С другой стороны, я знал, что при участии Котляревского теоретически разрабатываются какие-то записки, и, интересуясь экономическими вопросами, я желал принять участие в этой работе, но это сделать не пришлось. Видел я одну экономическую записку, где доказывалось, что будущее лежит в мелкоземельной собственности и в развитии промышленности тоже на началах собственности – принципы, с которыми я вполне согласен, но какое практическое значение могла иметь эта записка, мне совершенно не ясно.

Говорилось в собрании НЦ о желательности составить проект плана экономической политики на случай победы Деникина; но дальше пожеланий дело, кажется, не пошло. Вот приблизительно в чем заключалась деятельность собраний НЦ. Не думаю, чтобы на собраниях, которые я пропускал, она носила бы иной характер. За все мне известное время было, помнится, только два «постановления» НЦ, о которых должен был сообщить на Юг

Н. Н. Щепкин: первое – признать недопустимость отдачи русских земель какому бы то ни было государству в награду за выступление против РСФСР и второе – признать недопустимым формирование «Эмигрантских министров». По поводу слухов о «Парижском правительстве».[250] Обсуждали еще вопрос о желательности или нежелательности такого учреждения, как ВСНХ, для руководства экономической жизнью, но постановления по этому вопросу вынесено не было.

2. Весной (не помню точно срока) я был избран вместо Н. А. Огородникова членом военной комиссии. В нее входили Н. Н. Щепкин, С. М. Леонтьев и я. Не знаю, насколько военные посвящали Щепкина в свои планы, но мы с Леонтьевым не знали ни имен, ни даже числа участников организации. Н. Н. Стогов, глава организации, сообщил нам в первое свидание, что он придает организации только подсобное для Колчака или Деникина значение, так как размеры ее слишком малы, чтобы претендовать на большее. В дальнейшем Стогов рассказывал нам о полученных им сведениях про продвижение Колчака и т. д. Эту информацию мы потом передавали нашим друзьям. Практически Стогов предложил одну задачу: подыскать гражданских помощников военным начальникам участков, на которые должна была быть разбита Москва. Щепкин обещал подумать и, может быть, найти одного-двух. Мы с Леонтьевым сказали, что никого найти не сможем. На этом Стогов был арестован, я видел его всего два или три раза. Щепкин познакомил Леонтьева и меня с заместителем Стогова – С. А. Кузнецовым. Причем собрания комиссии продолжали носить характер информации. Кузнецов говорил, что организация растет (тоже не называя чисел) и приобретает приверженцев в артиллерийских и автомобильных частях, а также в разных военных школах. Никаких имен он не называл, и, считая это правильным, мы его не спрашивали. Кузнецов просил прибавить денег на «пособия» членам организации. Он просил, не помню точно сколько, только не меньше 100 тысяч рублей в месяц. Деньги были у Щепкина, он говорил, что они на исходе, и мы просили его писать в Сибирь, чтобы прислали таковых.

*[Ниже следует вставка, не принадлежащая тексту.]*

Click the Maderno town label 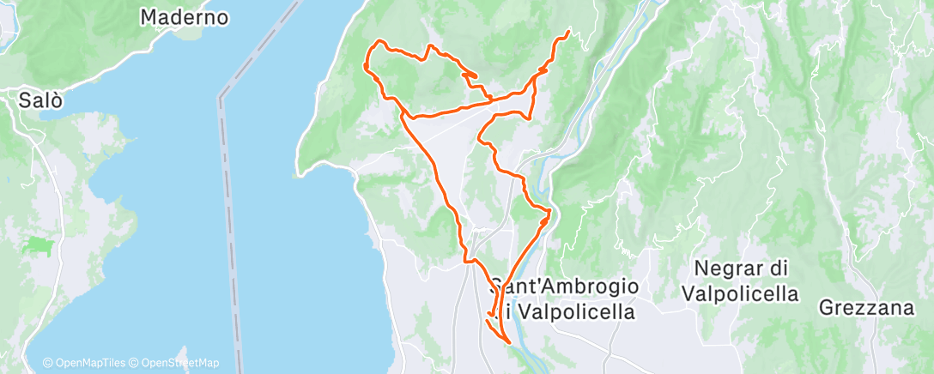point(184,16)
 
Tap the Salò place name point(41,100)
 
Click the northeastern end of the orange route point(569,33)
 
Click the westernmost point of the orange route point(366,66)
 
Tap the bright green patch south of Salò point(39,245)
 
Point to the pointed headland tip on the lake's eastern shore point(301,174)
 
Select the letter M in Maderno point(149,16)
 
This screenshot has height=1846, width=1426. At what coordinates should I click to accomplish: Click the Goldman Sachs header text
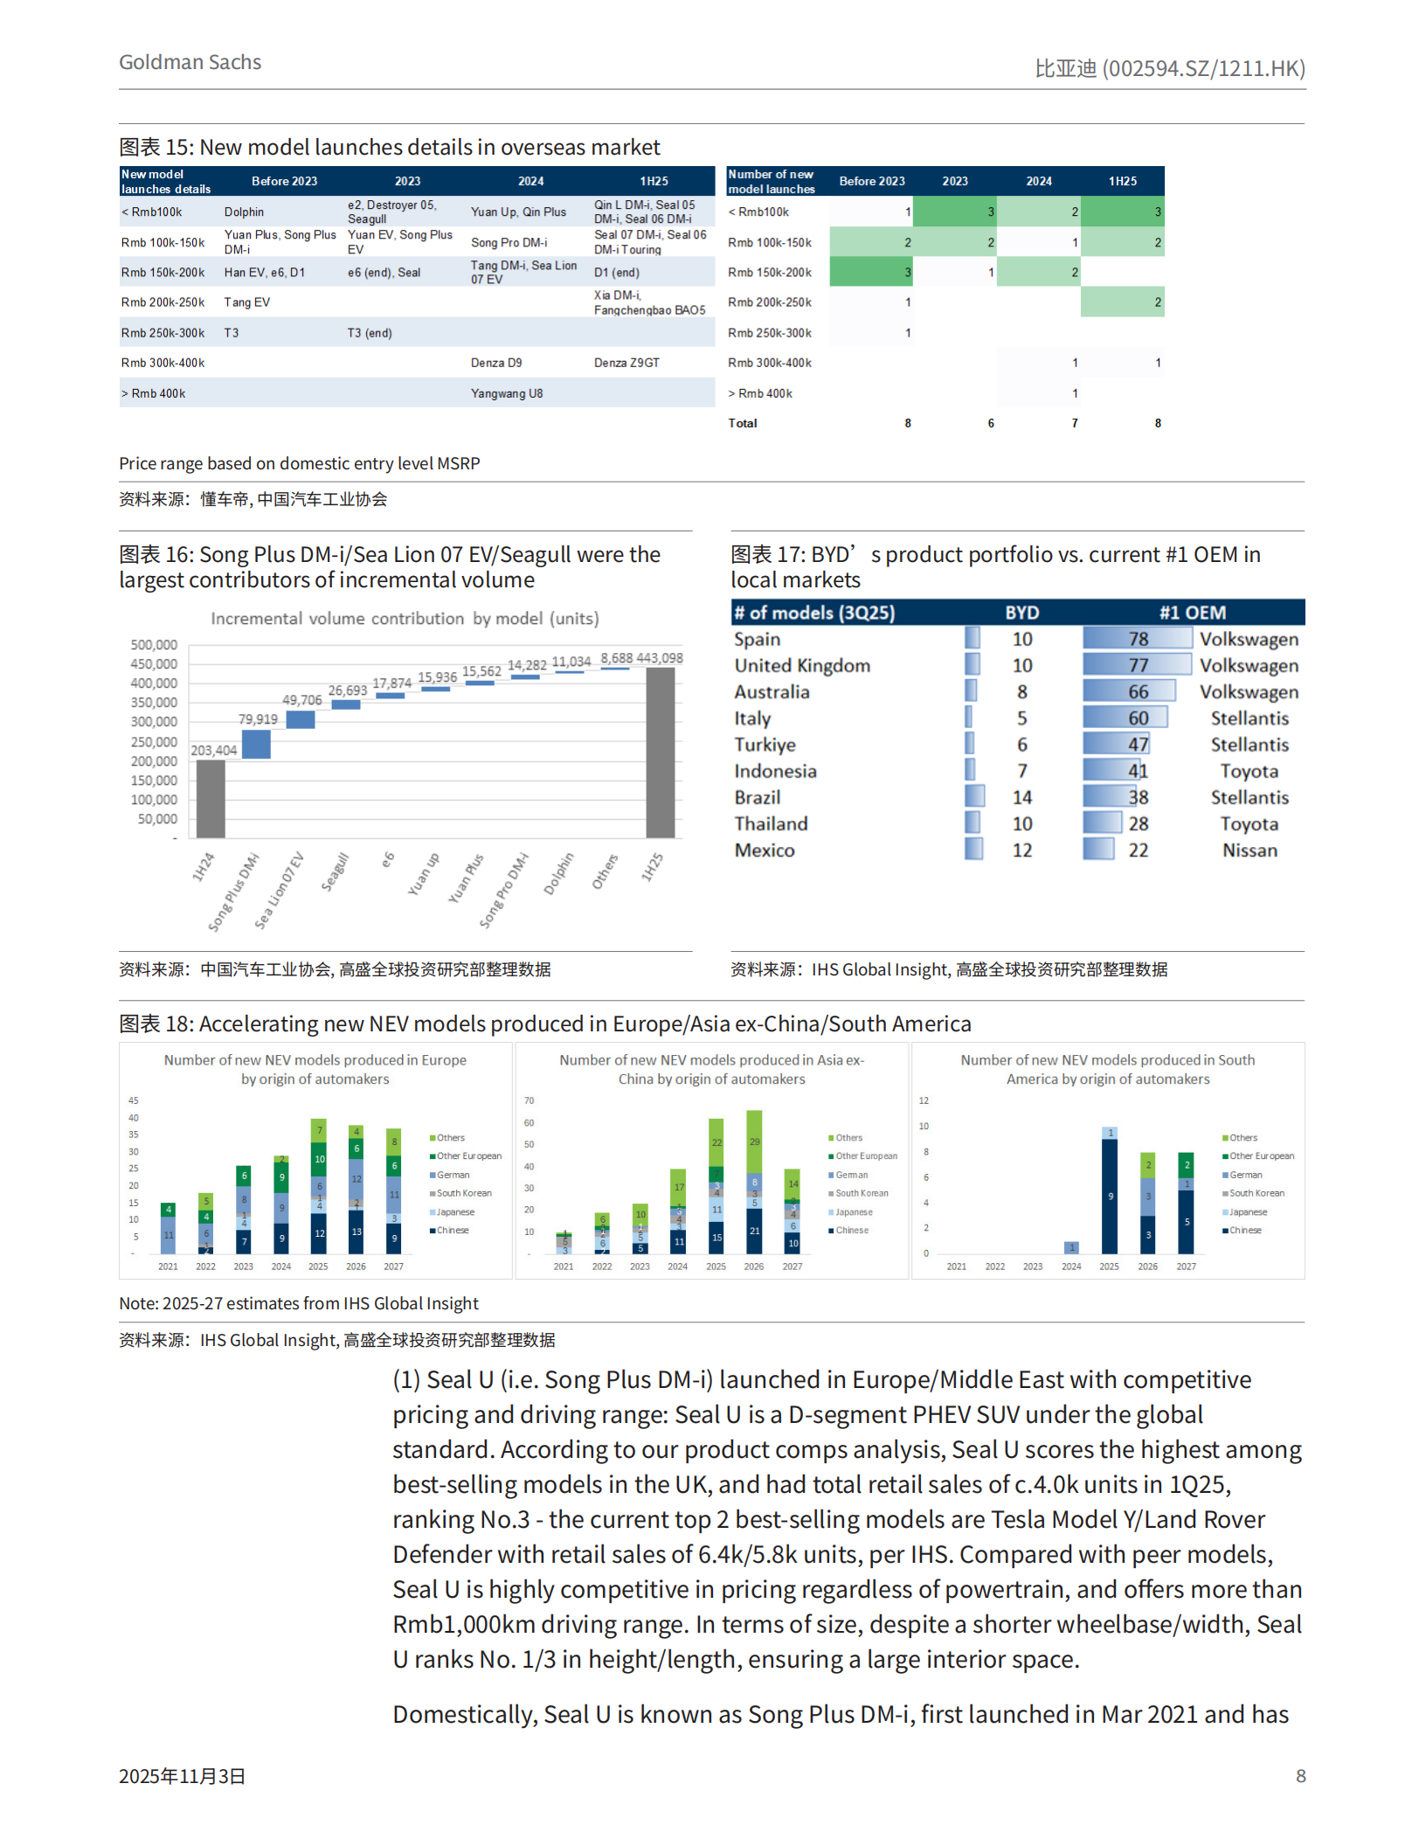click(190, 62)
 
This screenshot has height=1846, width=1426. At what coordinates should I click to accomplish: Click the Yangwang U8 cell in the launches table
click(507, 393)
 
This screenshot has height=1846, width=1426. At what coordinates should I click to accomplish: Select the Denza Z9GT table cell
click(626, 363)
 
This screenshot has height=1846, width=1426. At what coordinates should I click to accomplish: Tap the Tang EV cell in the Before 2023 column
click(247, 302)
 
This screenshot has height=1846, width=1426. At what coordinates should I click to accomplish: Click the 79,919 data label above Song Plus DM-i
click(258, 719)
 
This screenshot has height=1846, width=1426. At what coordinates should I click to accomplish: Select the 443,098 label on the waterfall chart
click(660, 658)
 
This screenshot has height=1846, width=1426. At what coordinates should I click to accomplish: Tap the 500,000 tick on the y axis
click(154, 645)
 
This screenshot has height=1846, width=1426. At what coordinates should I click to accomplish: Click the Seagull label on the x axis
click(336, 871)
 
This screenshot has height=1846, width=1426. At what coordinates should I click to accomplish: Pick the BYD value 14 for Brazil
click(1021, 797)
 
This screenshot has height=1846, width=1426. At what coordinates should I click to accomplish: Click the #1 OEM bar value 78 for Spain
click(1138, 639)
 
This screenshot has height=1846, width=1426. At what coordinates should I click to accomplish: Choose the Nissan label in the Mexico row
click(1249, 850)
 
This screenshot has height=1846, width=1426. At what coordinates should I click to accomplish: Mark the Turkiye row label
click(765, 745)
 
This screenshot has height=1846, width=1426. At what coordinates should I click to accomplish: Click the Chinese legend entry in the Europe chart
click(453, 1231)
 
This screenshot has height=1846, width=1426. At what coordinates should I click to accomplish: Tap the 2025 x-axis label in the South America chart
click(1109, 1267)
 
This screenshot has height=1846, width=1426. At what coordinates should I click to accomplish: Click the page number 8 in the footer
click(1300, 1776)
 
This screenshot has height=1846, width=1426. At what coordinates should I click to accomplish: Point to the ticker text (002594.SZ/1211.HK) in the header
click(1203, 68)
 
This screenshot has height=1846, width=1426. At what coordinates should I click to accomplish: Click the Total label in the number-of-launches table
click(743, 423)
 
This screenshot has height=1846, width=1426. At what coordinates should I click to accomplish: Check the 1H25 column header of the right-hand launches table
click(1123, 181)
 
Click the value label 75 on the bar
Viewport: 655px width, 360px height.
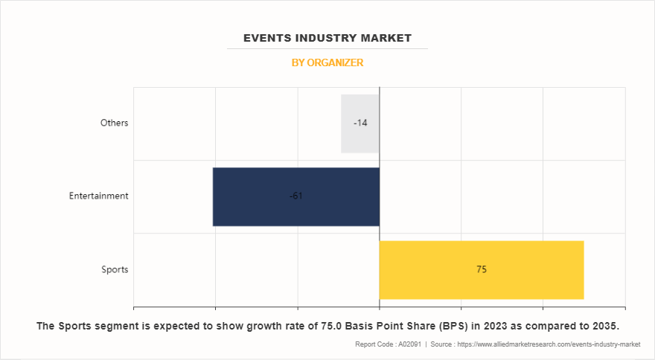[482, 269]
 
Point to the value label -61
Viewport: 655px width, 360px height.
[295, 196]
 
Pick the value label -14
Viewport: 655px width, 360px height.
[360, 123]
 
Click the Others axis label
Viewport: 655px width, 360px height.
[115, 123]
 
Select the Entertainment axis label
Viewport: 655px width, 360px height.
[99, 196]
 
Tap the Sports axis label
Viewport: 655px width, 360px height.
[115, 269]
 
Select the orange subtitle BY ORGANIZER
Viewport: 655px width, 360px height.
[328, 63]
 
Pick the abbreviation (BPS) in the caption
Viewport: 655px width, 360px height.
[446, 327]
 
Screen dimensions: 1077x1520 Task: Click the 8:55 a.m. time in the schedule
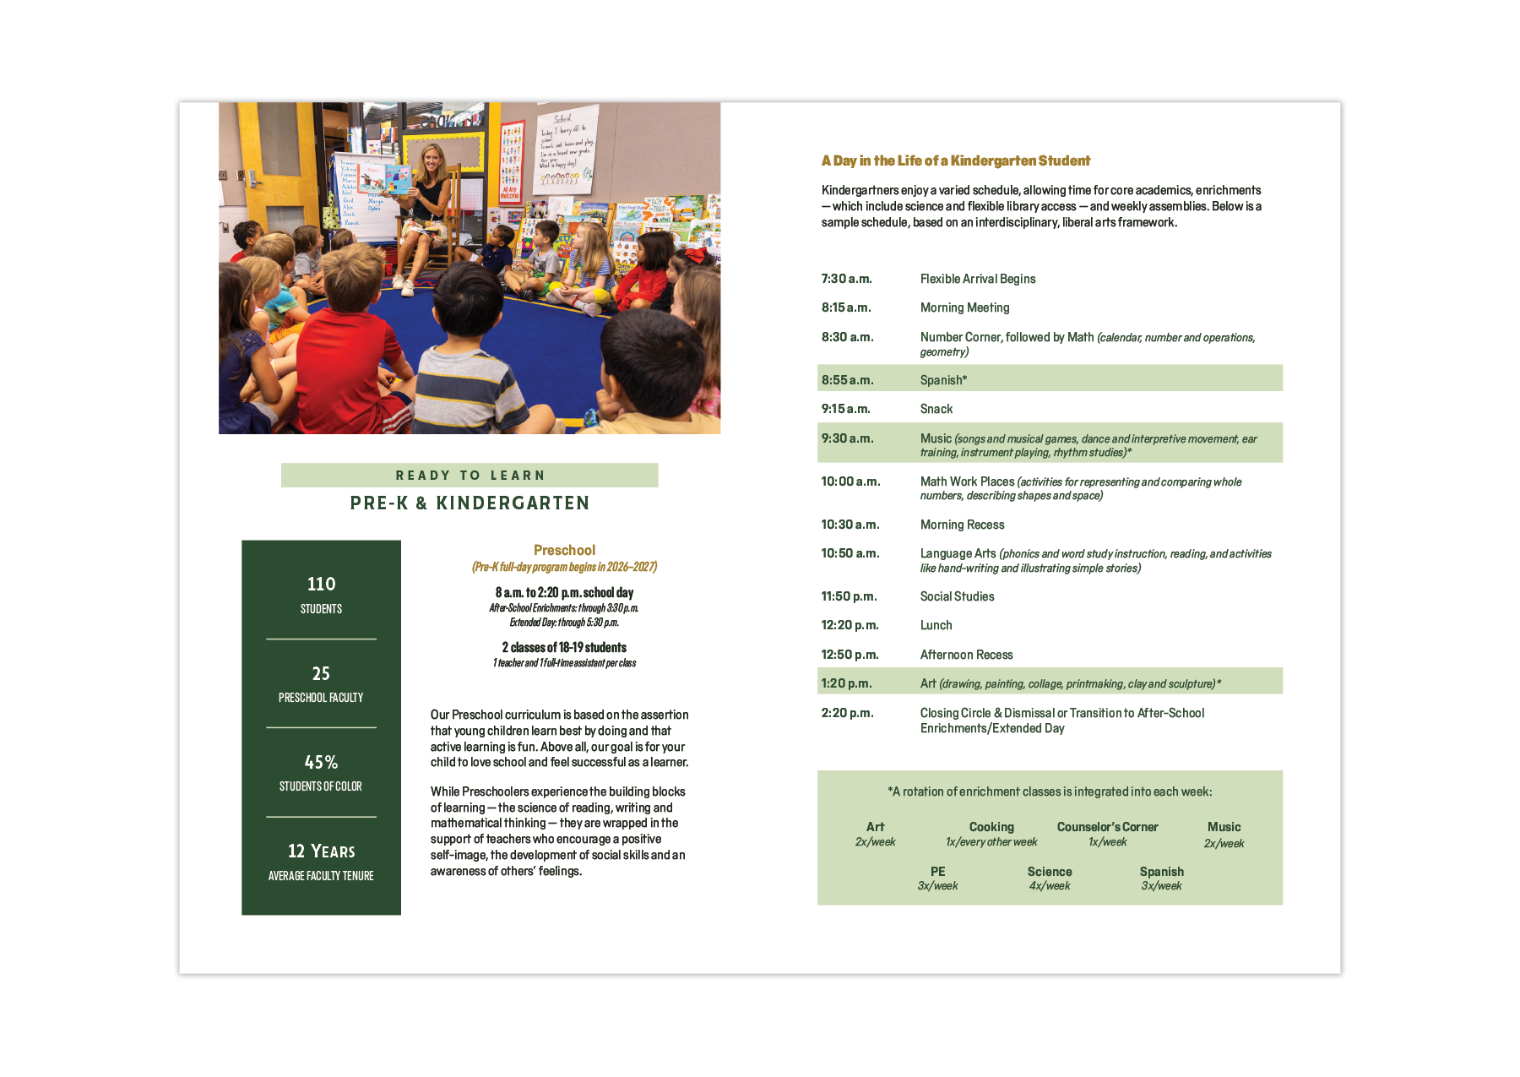[847, 380]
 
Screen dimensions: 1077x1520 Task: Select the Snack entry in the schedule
[936, 409]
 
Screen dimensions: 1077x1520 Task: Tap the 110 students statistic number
[321, 584]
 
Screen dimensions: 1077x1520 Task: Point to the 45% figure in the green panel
[321, 762]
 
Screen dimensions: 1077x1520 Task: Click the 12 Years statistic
[321, 851]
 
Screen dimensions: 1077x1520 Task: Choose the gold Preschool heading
[564, 550]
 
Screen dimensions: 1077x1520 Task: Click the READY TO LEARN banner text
[470, 476]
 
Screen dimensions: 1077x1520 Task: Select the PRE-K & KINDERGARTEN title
[470, 503]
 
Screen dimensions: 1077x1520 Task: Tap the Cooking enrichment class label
[991, 827]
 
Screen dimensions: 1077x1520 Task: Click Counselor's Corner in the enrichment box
[1107, 827]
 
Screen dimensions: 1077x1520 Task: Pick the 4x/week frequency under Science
[1049, 886]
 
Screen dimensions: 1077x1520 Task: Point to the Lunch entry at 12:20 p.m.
[936, 625]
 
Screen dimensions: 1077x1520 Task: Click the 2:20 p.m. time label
[847, 713]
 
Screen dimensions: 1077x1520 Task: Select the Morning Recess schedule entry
[962, 525]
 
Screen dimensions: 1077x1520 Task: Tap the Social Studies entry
[957, 596]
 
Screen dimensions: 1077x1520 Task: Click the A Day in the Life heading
[955, 160]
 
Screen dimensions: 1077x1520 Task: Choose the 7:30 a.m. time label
[846, 279]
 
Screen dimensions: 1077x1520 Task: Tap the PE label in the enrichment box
[937, 872]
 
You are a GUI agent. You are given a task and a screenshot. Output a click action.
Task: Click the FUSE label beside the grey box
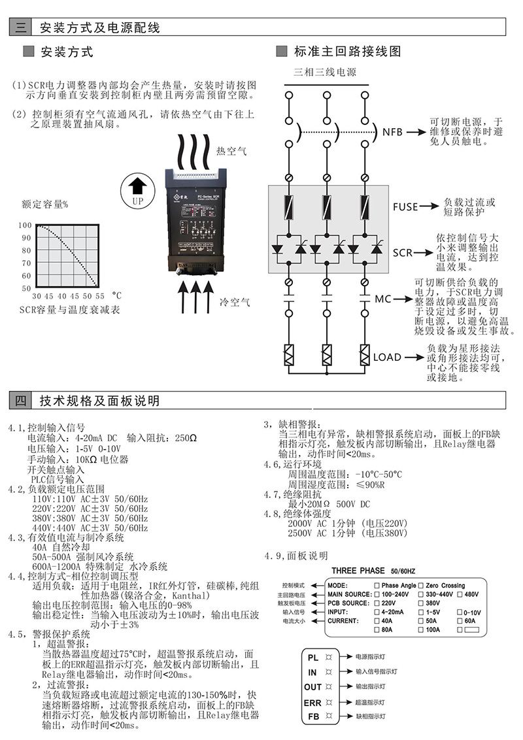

Наконец Щепкин сообщил нам, что от Колчака прибыл «Василий Васильевич» с одним миллионом денег, что должны везти еще, но, насколько знаю, больше денег не приняли. Деньги военным Щепкин передавал через И. Н. Тихомирова, мы с Леонтьевым дел с ним не имели и даже не знали его лично. Раз Щепкин дал мне деньги для передачи Кузнецову, что я и исполнил.

Тут Кузнецов был арестован, и через некоторый промежуток времени Щепкин познакомил нас с начальником штаба Стогова полковником Ступиным. Разговоры в комиссии продолжали носить тот же характер информации. Раз Ступин потребовал, чтобы была организована пропаганда среди рабочих, но ему было известно, что это невозможно. Со Щепкиным Ступин разрабатывал какие-то проекты прокламаций на случай выступления. Они должны были быть доложены в комиссию, но так доложены и не были.

вернуться

250

Речь идет об антисоветской белогвардейской организации в Париже «Русское политическое совещание», считавшей себя единственным «правомочным представителем» России (в него входили ряд членов бывшего Временного правительства, представители Колчака, Деникина, Юденича, члены «Национального центра» и др.). В связи с поражением Колчака летом 1919 года и переориентацией Антанты на Деникина, с которым «Русское политическое совещание» вошло в контакт, оно в августе 1919 года заявило о прекращении своей деятельности.